Biased Linear Models
For a linear model with many features involved, training data could easily be over-fitted, which will severely impact the model's performance in the prediction phase. Elastic-net regularization is often adopted to tackle this issue, resulting in biased but more robust modeling of the training data.
Elastic-Net Regularization
Mathematically, Elastic-Net regularization is formulated as follows:
\[\lambda \big(\alpha \|\beta\|_1 + (1-\alpha)\frac{1}{2}\|\beta\|_2^2\big),\]
where \(\beta\) represents the vector of coefficients in the linear model(exclusive of intercept), \(\lambda\) is the penalty weight, and \(\alpha\) is the mixing weight between pure LASSO penalty(i.e. \(\|\cdot\|_1\)) and pure Ridge penalty(i.e. \(\|\cdot\|_2^2\)).
Ridge penalty can help to suppress the magnitude of coefficients in the linear model, but not setting them to zero; in comparison, LASSO penalty not only can suppress the magnitude of coefficients, but also setting some originally small ones to zero when it is applied. Therefore, in the pursuit of sparse models, LASSO penalty is more preferred. However, since LASSO penalty is non-smooth, numerical optimization algorithms for solving LASSO-regularized linear models are quite restricted/limited.

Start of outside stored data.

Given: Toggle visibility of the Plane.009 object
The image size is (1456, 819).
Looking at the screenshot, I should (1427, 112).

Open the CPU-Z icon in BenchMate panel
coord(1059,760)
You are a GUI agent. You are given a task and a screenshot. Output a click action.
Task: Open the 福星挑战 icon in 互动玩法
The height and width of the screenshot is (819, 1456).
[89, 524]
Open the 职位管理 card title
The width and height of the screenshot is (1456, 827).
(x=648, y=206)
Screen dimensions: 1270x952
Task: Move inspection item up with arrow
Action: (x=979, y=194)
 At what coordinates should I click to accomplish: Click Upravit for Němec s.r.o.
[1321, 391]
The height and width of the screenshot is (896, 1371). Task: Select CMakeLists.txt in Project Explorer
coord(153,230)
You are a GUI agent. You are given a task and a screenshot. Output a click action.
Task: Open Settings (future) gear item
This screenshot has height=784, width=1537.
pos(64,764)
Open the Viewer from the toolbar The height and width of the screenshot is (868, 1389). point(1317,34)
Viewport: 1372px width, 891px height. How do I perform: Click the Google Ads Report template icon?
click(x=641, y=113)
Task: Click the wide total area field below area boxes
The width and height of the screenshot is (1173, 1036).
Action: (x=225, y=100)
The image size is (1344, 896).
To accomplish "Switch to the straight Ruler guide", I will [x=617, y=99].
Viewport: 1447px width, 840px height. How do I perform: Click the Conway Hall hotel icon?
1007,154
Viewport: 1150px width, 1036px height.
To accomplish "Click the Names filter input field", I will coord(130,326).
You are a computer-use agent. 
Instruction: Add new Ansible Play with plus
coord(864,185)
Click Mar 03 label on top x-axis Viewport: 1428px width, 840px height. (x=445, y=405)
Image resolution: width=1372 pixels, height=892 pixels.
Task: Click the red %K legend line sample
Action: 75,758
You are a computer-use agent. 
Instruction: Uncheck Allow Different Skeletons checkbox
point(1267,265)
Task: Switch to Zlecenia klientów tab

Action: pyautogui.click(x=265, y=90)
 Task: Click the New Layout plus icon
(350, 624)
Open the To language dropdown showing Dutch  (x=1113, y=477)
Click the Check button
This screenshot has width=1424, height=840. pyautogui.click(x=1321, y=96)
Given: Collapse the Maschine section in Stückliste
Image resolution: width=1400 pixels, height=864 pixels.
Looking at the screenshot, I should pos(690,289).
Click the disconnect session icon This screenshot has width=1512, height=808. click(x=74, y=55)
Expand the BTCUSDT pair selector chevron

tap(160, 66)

Users should pay enough attention to the choice of numerical solvers if LASSO penalty is applied.
In hana-ml, Elastic-Net Regularization is supported by the following models/algorithms:
Linear Regression :
hana_ml.algorithms.pal.linear_model.LinearRegression
Relevant parameters :
enet_alpha
,enet_lambda
Logistic Regression :
hana_ml.algorithms.pal.linear_model.LogisticRegression
Relevant parameters :
enet_alpha
,enet_lambda
Generalized Linear Models :
hana_ml.algorithms.pal.regression.GLM
Relevant parameters :
enet_alpha
,enet_lambda